§ WHAT THIS TASK INVOLVES:
Copy the following rows word for word, reproducing every line as it appears.

____

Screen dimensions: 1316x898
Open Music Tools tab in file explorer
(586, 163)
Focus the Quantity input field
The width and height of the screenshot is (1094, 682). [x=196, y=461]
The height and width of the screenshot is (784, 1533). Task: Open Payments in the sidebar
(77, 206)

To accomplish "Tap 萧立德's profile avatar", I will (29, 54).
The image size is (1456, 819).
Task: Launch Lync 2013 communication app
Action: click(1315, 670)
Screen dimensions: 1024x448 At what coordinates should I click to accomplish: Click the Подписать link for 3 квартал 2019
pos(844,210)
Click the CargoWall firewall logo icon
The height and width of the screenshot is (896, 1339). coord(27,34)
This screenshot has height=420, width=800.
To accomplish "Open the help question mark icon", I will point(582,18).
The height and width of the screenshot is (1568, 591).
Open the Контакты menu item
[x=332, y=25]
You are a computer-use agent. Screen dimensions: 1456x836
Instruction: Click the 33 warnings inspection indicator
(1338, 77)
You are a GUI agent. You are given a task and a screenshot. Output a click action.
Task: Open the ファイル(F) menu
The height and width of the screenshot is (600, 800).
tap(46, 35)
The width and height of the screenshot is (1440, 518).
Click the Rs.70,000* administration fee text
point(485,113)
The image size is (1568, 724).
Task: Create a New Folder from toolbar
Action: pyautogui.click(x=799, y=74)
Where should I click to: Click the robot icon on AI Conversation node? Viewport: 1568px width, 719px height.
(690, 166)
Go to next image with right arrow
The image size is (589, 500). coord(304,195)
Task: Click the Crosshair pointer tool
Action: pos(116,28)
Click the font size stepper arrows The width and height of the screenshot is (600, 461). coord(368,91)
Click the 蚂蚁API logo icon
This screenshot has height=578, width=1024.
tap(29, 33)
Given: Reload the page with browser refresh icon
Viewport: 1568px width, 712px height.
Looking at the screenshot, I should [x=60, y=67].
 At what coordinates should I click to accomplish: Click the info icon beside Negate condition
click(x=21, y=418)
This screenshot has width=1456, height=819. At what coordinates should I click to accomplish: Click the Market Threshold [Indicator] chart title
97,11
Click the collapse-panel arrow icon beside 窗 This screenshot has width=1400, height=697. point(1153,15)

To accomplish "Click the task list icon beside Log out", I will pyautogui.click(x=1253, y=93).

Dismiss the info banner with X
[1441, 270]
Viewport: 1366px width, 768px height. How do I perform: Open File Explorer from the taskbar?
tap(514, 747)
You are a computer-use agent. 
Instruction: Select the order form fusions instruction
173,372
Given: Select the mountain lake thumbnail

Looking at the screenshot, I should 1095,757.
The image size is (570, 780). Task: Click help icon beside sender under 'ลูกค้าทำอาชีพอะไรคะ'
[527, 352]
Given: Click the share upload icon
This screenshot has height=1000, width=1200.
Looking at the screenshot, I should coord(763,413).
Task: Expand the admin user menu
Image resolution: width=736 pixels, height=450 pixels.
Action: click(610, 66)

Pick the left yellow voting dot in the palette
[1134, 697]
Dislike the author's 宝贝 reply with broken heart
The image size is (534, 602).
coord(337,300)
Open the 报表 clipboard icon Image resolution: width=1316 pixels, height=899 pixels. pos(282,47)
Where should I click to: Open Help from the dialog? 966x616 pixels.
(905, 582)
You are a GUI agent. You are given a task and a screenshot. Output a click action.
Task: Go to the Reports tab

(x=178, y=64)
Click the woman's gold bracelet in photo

____

§ RESULT FOR THIS TASK:
Screen dimensions: 1316x898
Open Music Tools tab in file explorer
(586, 163)
Focus the Quantity input field
The width and height of the screenshot is (1094, 682). [x=196, y=461]
The height and width of the screenshot is (784, 1533). Task: Open Payments in the sidebar
(77, 206)

To accomplish "Tap 萧立德's profile avatar", I will (29, 54).
The image size is (1456, 819).
Task: Launch Lync 2013 communication app
Action: click(1315, 670)
Screen dimensions: 1024x448 At what coordinates should I click to accomplish: Click the Подписать link for 3 квартал 2019
pos(844,210)
Click the CargoWall firewall logo icon
The height and width of the screenshot is (896, 1339). coord(27,34)
This screenshot has height=420, width=800.
To accomplish "Open the help question mark icon", I will point(582,18).
The height and width of the screenshot is (1568, 591).
Open the Контакты menu item
[x=332, y=25]
You are a computer-use agent. Screen dimensions: 1456x836
Instruction: Click the 33 warnings inspection indicator
(1338, 77)
You are a GUI agent. You are given a task and a screenshot. Output a click action.
Task: Open the ファイル(F) menu
The height and width of the screenshot is (600, 800).
tap(46, 35)
The width and height of the screenshot is (1440, 518).
Click the Rs.70,000* administration fee text
point(485,113)
The image size is (1568, 724).
Task: Create a New Folder from toolbar
Action: pyautogui.click(x=799, y=74)
Where should I click to: Click the robot icon on AI Conversation node? Viewport: 1568px width, 719px height.
(690, 166)
Go to next image with right arrow
The image size is (589, 500). coord(304,195)
Task: Click the Crosshair pointer tool
Action: pos(116,28)
Click the font size stepper arrows The width and height of the screenshot is (600, 461). coord(368,91)
Click the 蚂蚁API logo icon
This screenshot has height=578, width=1024.
tap(29, 33)
Given: Reload the page with browser refresh icon
Viewport: 1568px width, 712px height.
Looking at the screenshot, I should [x=60, y=67].
 At what coordinates should I click to accomplish: Click the info icon beside Negate condition
click(x=21, y=418)
This screenshot has width=1456, height=819. At what coordinates should I click to accomplish: Click the Market Threshold [Indicator] chart title
97,11
Click the collapse-panel arrow icon beside 窗 This screenshot has width=1400, height=697. point(1153,15)

To accomplish "Click the task list icon beside Log out", I will pyautogui.click(x=1253, y=93).

Dismiss the info banner with X
[1441, 270]
Viewport: 1366px width, 768px height. How do I perform: Open File Explorer from the taskbar?
tap(514, 747)
You are a computer-use agent. 
Instruction: Select the order form fusions instruction
173,372
Given: Select the mountain lake thumbnail

Looking at the screenshot, I should 1095,757.
The image size is (570, 780). Task: Click help icon beside sender under 'ลูกค้าทำอาชีพอะไรคะ'
[527, 352]
Given: Click the share upload icon
This screenshot has height=1000, width=1200.
Looking at the screenshot, I should coord(763,413).
Task: Expand the admin user menu
Image resolution: width=736 pixels, height=450 pixels.
Action: click(610, 66)

Pick the left yellow voting dot in the palette
[1134, 697]
Dislike the author's 宝贝 reply with broken heart
The image size is (534, 602).
coord(337,300)
Open the 报表 clipboard icon Image resolution: width=1316 pixels, height=899 pixels. pos(282,47)
Where should I click to: Open Help from the dialog? 966x616 pixels.
(905, 582)
You are a GUI agent. You are given a task and a screenshot. Output a click action.
Task: Go to the Reports tab

(x=178, y=64)
Click the woman's gold bracelet in photo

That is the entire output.